06th Apr 2020
A Malayan tiger at a New York zoo has tested positive for Covid-19 after contracting the virus from a caretaker
A four-year-old tiger at New York’s Bronx Zoo has been diagnosed with Covid-19.
Nadia, a Malayan tiger, developed a dry cough along with her sister Azul and two other tigers in the institution. All of the tigers are expected to make a full recovery.
It is believed Nadia contracted the virus from a caretaker who was asymptomatic, meaning the person was a carrier of the virus but had no symptoms.
In a statement, the Wildlife Conservation Society said: “We tested the cat out of an abundance of caution and will ensure any knowledge we gain about COVID-19 will contribute to the world’s continuing understanding of this novel coronavirus.
“Though they have experienced some decrease in appetite, the cats at the Bronx Zoo are otherwise doing well under veterinary care and are bright, alert, and interactive with their keepers.

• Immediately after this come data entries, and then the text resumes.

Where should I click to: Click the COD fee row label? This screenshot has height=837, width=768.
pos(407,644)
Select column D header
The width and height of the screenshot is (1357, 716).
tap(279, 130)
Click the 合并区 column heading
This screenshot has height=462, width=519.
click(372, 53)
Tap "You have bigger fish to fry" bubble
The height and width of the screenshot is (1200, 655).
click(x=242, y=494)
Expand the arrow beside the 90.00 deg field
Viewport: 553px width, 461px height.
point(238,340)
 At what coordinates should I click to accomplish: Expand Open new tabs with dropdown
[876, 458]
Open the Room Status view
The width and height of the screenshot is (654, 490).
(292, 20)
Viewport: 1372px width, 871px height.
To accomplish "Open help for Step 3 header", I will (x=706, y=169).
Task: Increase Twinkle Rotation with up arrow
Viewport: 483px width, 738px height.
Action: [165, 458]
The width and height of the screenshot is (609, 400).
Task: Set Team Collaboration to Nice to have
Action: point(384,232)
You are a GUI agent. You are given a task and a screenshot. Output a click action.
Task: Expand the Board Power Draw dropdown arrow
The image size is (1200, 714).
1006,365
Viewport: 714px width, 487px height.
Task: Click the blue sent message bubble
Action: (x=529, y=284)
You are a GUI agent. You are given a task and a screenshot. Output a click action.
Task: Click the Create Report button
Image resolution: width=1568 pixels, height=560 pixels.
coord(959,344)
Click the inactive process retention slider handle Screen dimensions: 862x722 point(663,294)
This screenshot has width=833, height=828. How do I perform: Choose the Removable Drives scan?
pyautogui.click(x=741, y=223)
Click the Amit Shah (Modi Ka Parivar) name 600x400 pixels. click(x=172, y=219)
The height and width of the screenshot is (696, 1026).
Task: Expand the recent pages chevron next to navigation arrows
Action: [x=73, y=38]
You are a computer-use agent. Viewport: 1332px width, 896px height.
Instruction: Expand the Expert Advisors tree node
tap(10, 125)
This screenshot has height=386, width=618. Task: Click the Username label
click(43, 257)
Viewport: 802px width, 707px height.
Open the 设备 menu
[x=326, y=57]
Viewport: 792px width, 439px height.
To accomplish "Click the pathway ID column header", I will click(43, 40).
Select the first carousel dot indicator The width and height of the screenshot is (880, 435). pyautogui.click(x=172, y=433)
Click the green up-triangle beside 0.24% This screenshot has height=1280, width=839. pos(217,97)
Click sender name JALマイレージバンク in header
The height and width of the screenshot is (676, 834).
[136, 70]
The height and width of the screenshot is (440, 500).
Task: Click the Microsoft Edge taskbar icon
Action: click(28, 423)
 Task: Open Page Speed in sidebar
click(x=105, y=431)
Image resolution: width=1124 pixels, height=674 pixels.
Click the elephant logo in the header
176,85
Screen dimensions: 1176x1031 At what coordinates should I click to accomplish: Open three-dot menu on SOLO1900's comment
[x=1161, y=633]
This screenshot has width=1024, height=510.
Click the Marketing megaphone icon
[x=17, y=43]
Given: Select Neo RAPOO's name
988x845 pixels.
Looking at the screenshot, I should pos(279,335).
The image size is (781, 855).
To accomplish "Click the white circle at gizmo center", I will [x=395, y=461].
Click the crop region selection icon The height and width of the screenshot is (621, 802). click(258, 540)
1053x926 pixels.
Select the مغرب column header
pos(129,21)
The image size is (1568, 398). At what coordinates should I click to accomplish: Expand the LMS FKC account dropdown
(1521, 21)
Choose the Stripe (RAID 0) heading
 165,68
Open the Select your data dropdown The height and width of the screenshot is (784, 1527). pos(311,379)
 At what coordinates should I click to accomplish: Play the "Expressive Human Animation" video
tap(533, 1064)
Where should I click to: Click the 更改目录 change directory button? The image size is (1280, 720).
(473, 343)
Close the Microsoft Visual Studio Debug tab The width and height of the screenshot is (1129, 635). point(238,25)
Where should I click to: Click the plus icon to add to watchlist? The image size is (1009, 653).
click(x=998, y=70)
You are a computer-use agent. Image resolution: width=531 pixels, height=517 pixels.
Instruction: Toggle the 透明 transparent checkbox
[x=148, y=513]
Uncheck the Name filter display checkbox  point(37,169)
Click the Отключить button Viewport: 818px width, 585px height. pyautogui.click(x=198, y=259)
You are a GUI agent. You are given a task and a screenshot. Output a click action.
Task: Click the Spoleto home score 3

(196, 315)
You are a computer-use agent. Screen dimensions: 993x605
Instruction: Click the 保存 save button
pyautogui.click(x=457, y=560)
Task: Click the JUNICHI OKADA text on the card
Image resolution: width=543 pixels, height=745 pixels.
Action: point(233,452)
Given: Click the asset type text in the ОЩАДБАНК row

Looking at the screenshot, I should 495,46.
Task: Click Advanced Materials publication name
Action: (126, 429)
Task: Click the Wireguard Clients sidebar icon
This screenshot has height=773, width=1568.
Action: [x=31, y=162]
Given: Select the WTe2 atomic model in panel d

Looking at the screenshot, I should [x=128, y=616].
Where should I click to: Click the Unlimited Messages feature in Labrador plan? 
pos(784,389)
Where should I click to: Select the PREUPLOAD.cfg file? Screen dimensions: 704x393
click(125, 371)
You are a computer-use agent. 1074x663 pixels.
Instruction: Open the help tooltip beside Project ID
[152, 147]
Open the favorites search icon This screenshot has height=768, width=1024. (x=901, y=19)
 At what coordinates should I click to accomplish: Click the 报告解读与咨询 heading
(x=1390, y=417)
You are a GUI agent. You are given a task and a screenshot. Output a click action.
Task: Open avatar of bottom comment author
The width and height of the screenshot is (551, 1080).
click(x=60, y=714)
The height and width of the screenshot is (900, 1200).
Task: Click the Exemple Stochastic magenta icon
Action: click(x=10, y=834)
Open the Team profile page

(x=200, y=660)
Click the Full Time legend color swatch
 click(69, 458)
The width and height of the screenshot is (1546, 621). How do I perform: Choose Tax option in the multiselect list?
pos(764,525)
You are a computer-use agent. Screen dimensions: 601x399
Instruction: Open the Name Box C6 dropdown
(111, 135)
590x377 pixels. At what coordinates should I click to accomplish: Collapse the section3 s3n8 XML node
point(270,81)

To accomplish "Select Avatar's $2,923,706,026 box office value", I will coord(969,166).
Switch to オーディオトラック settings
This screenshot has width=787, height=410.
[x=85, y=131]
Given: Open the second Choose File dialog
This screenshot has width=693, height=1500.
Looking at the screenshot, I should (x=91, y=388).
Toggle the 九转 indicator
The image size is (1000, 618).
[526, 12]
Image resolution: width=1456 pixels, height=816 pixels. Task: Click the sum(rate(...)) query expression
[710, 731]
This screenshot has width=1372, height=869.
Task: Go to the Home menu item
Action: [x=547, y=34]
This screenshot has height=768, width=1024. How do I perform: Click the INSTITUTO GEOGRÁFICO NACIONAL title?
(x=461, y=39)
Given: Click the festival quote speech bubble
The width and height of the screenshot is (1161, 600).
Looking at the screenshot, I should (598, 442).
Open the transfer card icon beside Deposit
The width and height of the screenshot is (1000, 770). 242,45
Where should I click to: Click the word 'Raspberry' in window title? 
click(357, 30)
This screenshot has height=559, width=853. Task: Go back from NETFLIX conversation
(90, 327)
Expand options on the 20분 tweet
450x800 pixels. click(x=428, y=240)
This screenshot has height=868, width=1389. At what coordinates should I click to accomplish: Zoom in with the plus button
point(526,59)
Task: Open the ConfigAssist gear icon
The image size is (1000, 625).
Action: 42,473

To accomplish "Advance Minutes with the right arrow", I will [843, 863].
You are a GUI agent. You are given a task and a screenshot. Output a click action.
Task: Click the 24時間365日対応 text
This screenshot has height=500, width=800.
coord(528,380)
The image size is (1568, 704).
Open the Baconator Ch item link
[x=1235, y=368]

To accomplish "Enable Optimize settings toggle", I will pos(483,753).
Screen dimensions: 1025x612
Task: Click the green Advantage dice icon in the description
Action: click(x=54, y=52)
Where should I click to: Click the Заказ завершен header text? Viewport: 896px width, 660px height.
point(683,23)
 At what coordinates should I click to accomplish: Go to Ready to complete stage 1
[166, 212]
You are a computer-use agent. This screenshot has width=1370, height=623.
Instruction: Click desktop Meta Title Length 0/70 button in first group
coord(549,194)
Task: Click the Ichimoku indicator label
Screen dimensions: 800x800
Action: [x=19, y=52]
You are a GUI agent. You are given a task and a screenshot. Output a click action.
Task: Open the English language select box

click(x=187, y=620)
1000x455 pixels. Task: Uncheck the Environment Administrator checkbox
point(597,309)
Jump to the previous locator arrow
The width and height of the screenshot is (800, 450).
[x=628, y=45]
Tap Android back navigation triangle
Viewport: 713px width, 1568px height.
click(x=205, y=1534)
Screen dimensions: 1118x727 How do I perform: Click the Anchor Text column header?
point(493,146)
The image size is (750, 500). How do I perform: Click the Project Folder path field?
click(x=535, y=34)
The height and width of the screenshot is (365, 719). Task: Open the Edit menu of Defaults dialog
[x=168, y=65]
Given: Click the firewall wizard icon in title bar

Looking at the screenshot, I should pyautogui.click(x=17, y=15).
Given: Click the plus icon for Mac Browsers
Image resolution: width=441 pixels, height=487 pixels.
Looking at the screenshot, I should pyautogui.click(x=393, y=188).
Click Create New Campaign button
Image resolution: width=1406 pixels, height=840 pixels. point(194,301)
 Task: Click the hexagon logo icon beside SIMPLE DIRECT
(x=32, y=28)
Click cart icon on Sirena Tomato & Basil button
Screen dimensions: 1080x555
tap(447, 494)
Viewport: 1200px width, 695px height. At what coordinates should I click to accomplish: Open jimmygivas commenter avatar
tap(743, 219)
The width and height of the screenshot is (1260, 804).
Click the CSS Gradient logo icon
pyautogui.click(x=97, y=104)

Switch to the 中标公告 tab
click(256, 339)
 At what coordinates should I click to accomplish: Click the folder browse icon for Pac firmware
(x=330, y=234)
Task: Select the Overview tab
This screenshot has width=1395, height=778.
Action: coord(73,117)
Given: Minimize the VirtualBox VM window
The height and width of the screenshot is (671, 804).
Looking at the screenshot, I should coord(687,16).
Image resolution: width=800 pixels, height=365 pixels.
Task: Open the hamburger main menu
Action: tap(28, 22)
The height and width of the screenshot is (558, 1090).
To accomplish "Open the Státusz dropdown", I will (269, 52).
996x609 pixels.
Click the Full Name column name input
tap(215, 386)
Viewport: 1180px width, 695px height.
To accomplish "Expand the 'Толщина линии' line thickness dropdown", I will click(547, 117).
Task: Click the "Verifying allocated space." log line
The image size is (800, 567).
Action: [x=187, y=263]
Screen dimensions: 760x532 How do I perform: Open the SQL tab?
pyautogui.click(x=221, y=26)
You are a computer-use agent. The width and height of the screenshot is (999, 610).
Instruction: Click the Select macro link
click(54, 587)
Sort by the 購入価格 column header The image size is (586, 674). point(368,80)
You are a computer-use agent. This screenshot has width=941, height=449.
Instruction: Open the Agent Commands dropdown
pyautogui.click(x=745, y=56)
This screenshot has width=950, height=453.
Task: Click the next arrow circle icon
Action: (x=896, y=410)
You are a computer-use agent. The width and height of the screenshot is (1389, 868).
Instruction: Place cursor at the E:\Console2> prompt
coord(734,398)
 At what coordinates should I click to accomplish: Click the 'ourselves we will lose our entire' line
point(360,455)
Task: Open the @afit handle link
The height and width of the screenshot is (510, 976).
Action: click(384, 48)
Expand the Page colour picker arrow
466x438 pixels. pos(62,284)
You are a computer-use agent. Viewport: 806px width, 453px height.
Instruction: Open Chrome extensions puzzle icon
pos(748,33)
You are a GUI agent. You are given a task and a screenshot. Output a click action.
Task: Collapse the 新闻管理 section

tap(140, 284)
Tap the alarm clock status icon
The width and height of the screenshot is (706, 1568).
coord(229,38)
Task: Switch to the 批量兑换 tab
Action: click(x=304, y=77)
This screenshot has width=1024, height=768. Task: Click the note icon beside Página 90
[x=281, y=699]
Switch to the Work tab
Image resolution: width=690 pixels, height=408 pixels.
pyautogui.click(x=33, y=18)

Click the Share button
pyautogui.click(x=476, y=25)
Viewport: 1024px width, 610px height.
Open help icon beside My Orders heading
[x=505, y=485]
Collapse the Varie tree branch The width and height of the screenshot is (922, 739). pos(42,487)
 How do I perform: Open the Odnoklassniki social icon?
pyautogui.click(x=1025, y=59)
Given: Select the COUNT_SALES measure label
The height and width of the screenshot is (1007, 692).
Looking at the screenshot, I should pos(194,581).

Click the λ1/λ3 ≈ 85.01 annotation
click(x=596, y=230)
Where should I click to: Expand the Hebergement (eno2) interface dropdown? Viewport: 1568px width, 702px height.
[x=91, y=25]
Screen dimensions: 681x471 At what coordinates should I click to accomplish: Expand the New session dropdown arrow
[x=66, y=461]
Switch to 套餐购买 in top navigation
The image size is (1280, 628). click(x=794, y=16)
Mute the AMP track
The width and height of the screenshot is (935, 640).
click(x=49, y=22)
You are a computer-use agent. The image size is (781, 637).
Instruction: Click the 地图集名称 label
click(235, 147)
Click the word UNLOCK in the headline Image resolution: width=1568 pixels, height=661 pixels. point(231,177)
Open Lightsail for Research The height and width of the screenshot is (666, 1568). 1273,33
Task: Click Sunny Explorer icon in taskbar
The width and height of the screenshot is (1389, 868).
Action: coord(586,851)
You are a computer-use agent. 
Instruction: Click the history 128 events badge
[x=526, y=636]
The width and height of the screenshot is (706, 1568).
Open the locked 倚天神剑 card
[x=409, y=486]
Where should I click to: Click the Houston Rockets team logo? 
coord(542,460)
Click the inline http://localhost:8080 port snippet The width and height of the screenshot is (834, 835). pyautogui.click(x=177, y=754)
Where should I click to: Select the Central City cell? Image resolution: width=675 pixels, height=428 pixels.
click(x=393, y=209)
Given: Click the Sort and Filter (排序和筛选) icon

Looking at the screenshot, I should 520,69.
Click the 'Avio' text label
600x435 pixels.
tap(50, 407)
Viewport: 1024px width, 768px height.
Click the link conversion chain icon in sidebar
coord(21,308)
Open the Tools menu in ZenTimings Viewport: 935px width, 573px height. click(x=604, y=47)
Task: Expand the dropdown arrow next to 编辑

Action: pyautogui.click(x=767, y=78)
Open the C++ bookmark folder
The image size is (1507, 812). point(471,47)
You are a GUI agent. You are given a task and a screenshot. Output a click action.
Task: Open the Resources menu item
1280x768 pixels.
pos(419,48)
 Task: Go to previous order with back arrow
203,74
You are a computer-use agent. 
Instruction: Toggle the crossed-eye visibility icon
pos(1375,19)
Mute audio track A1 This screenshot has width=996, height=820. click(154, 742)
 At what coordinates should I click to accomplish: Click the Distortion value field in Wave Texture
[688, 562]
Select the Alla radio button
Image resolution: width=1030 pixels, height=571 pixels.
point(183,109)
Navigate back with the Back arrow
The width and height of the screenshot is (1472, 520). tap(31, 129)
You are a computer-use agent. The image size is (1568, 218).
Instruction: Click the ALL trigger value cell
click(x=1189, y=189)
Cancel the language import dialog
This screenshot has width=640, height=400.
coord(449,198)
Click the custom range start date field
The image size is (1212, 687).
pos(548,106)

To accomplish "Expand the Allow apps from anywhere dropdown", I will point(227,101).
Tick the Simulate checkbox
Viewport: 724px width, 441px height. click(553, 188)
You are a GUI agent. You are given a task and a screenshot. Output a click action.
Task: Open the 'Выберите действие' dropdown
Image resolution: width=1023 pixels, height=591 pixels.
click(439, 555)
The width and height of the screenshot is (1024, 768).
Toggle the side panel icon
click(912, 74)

“It is not known how this disease will develop in big cats since different species can react differently to novel infections, but we will continue to monitor them closely and anticipate full recoveries.”
The zoo had been closed to the public since March 16, with New York now the epicenter of the virus.
Human to animal transmission
Chinese authorities identified animals sold at a Wuhan food market as the initial source of the virus but there is little evidence suggesting human to animal transmission across the globe.
The zoo statement also noted: “There is no evidence that any person has been infected with Covid-19 in the US by animals, including by pet dogs or cats.”
This view is also shared by the World Health Organisation (WHO).
Nevertheless, this case will ultimately raise more questions about human to animal transmissions and vice versa.
Before this, a handful of cases in animals had been reported in Hong Kong including a dog who tested positive with a low level of the disease. While a pet cat was diagnosed with the virus in Belgium.
These animals are believed to have contracted the virus from their owners.